Live review: Pavement, Sonic Youth and No Age at the Hollywood Bowl
Early in Sonic Youth’s set, Kim Gordon, dressed in bronze lamé that looked like it had been dragged through a dirty New York alley, pushed her bass guitar around on the ground and then stood in front of a pile of black amps on stage. She appeared to be listening to them, those black boxes that regulate the noise, for the kind of mystic instructions that would make the writers of “Lost” proud.
For romantics of the rock 'n' roll squall, the Hollywood Bowl served up an evening of pummel and grace Thursday night. Each performance – No Age’s smart brutality, Sonic Youth’s artful bashing, Pavement’s elegant shambles – danced around noise. For No Age, who opened the show, that mission was explicit; for Pavement, the recently reunited headliner, less so. Sonic Youth, helmed by Gordon and Thurston Moore, the art-world godparents of feedback-laden wreckage, made a fine connective tissue.
No Age, the local duo of Randy Randall and Dean Spunt (and joined on stage by William Kai Stangeland-Menchaca on samples), wins distinction for perhaps being the loudest band to ever perform at the Bowl. At times, it was thrilling: For their closing number, drummer/vocalist Spunt did little more than issue a series of club-fisted lashes while the shell around the Bowl’s stage pulsed with light. At other times, some of No Age’s nuances were lost in the rubble.

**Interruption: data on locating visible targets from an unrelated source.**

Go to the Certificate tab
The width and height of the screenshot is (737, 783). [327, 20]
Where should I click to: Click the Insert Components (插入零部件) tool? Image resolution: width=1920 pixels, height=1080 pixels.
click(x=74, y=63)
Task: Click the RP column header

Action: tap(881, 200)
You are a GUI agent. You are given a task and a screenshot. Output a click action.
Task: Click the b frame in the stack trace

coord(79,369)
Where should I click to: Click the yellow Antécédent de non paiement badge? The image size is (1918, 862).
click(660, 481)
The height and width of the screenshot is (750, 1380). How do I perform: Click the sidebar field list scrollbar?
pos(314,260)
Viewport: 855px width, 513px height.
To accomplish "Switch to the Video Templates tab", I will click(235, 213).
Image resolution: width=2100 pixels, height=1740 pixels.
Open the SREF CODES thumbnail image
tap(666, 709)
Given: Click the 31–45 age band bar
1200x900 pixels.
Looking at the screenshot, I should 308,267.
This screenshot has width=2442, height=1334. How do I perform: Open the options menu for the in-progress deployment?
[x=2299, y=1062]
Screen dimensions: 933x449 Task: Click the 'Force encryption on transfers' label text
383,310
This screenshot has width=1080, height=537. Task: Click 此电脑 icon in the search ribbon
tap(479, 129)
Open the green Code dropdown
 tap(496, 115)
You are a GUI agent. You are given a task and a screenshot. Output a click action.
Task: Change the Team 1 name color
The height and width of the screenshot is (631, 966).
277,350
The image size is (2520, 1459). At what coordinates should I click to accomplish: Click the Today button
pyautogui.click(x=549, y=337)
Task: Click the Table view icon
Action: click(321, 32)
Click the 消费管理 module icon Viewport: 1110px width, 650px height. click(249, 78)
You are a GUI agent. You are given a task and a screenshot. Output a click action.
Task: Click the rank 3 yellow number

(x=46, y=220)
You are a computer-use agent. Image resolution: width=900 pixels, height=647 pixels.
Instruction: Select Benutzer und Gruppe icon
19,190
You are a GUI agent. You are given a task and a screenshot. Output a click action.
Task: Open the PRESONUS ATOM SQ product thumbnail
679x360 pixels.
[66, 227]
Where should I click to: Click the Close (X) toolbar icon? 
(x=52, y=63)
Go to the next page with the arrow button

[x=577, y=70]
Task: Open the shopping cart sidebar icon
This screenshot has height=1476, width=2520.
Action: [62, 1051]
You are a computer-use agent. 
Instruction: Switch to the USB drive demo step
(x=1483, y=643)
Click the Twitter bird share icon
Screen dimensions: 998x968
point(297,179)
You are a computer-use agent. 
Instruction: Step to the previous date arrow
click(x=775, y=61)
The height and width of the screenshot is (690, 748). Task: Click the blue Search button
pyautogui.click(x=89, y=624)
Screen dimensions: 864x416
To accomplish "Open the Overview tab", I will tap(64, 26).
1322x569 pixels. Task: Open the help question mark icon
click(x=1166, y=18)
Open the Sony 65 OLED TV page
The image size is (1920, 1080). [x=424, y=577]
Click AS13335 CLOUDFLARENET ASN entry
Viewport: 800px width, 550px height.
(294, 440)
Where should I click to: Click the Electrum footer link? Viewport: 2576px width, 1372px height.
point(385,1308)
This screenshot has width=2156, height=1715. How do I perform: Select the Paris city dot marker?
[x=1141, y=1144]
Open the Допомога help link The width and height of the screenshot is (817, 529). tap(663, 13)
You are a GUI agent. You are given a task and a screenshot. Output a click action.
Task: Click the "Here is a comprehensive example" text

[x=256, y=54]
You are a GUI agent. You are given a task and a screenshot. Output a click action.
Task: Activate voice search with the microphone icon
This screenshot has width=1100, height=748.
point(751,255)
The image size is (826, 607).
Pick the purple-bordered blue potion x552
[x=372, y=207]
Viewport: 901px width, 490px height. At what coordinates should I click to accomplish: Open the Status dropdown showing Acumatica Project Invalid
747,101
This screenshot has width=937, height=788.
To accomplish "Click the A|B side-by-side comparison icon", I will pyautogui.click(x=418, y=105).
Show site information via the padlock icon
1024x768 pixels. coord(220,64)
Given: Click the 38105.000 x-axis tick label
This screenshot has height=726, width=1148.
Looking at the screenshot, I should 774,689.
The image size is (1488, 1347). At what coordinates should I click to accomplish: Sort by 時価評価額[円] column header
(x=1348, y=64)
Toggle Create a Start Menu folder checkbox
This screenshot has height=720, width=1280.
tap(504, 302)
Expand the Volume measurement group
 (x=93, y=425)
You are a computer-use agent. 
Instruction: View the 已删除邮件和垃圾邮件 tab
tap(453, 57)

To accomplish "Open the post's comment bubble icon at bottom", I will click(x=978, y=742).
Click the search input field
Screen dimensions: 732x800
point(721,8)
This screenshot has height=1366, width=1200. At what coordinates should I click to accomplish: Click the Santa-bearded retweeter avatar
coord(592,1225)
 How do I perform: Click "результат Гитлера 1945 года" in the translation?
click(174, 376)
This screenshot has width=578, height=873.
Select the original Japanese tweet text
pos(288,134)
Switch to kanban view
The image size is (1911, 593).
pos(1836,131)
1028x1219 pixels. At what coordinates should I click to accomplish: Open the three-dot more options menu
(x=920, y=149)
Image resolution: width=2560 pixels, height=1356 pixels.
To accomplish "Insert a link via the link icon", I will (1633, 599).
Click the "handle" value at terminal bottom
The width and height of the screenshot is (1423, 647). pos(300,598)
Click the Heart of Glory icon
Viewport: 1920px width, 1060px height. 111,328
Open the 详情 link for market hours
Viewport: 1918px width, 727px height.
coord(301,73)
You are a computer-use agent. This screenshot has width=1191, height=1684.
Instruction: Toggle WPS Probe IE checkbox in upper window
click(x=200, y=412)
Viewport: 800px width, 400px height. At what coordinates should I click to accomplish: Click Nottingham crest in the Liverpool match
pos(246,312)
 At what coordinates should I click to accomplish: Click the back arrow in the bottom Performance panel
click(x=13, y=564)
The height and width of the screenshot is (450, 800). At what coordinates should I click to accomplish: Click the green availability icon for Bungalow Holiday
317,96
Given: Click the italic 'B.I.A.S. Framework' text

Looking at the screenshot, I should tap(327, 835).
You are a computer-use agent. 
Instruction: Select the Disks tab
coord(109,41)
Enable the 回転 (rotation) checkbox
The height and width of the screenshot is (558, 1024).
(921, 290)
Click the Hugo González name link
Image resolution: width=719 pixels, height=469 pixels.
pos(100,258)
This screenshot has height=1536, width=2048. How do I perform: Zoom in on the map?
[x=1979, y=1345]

Spunt’s vocals, in particular, couldn’t find much expression or dynamic interplay.
Sonic Youth, on the other hand, has been at the post-punk game much longer and is more adept at countering the harder elements with guttural beauty. The lineage between No Age and Sonic Youth is clear, if only in stage presence; anyone could believe Randall is Moore, just some 25 years younger: same style of slouchy flannel, same curtain of hair that only sometimes parted for an expression of stupefied wonder on Randall or a Cheshire Cat’s grin on Moore.